German Enemy Aliens in the First World War and the Making of Modern American Citizenship

Chris  Capozzola Chris Capozzola

Speaker: Chris Capozzola
Date: September 7, 2007
Time: 12:30 PM

Chris Capozzola, Associate Professor of History, Massachusetts Institute of Technology

During World War I, in the midst of an ongoing national debate about citizenship, immigration, and radicalism – and following in the wake of several high-profile attempts by German agents at sabotage and espionage – the United States government and the American public placed German Americans under official and unofficial surveillance. Approximately 6,000 people were interned over the course of the war, only a handful of which were German soldiers or sailors; in fact, many were non-citizen radicals condemned as “pro-German” and destined for deportation in the postwar Red Scare. These years represent a historical moment when the power of the American state was not yet fully articulated, and just as importantly, a time when the meanings of citizenship – both in the legal and institutional sense as well as in public political discourse – were contested and contingent. The regulation of German citizens during the war provided key precedents for U.S. policy during World War II and the Cold War, and contributed to the foundation of such modern 20th-century institutions as the FBI and INS. Deciphering this wartime policymaking is crucial for a broader understanding of the conception of citizenship in 20th-century America. This paper, part of a larger study on citizenship and coercion in World War I, draws on official government documents as well as the writings of enemy aliens themselves, to examine how the modern American state was constructed at its borders.

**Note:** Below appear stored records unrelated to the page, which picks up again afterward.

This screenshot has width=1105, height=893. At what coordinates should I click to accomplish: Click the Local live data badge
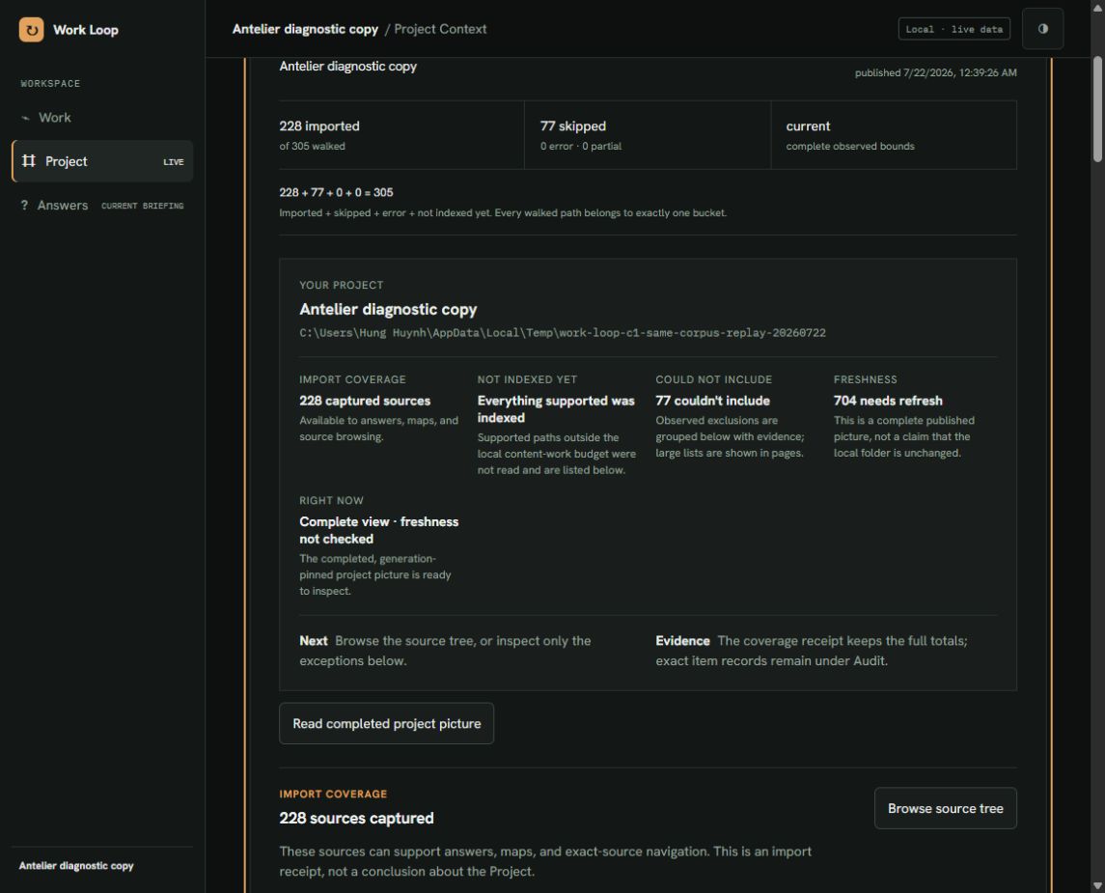[954, 29]
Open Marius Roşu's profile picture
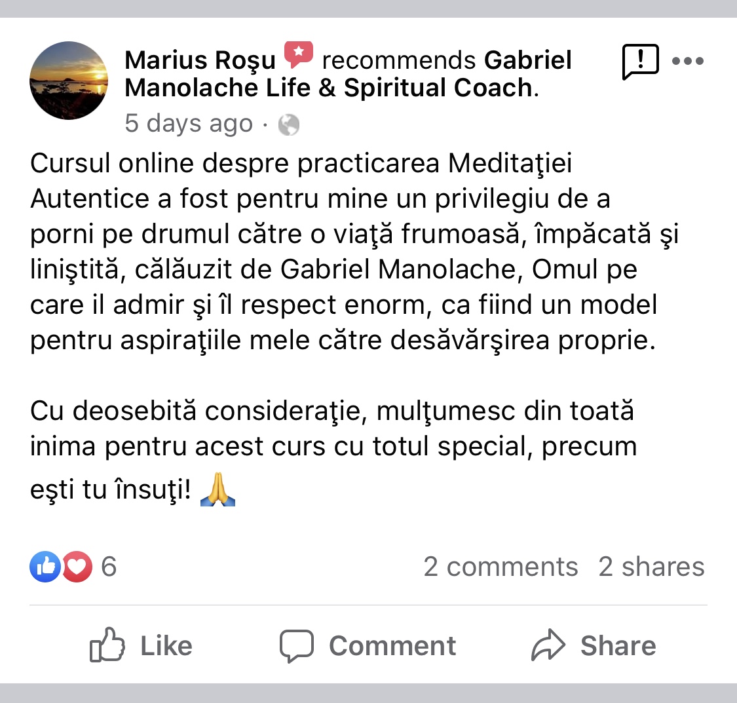 point(69,81)
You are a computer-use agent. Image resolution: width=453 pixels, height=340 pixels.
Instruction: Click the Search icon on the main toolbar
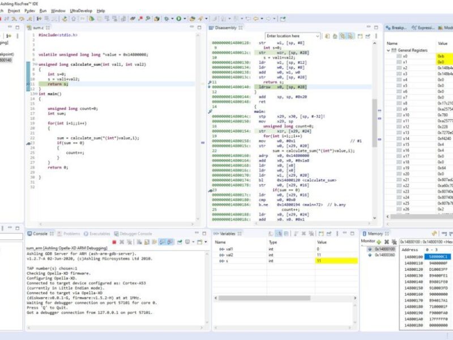click(x=147, y=19)
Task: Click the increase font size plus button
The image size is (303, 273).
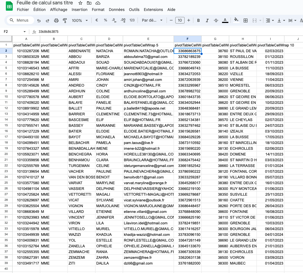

Chris Capozzola is the Lister Brothers Career Development Associate Professor at the Massachusetts Institute of Technology. He specializes in the political and cultural history of the United States from 1861 to 1945 and is currently completing work on a book, which is tentatively titled Uncle Sam Wants You: The Politics of Obligation in America's First World War. In addition he is also researching the experiences of Filipino soldiers and sailors in the armed forces of both the United States and the Philippines for a future publication, Following the Flag: Filipino Soldiers in America’s Pacific Century: 18982001. His articles and essays have appeared in many journals, including American Quarterly, Georgetown Law Journal, and Journal of American History.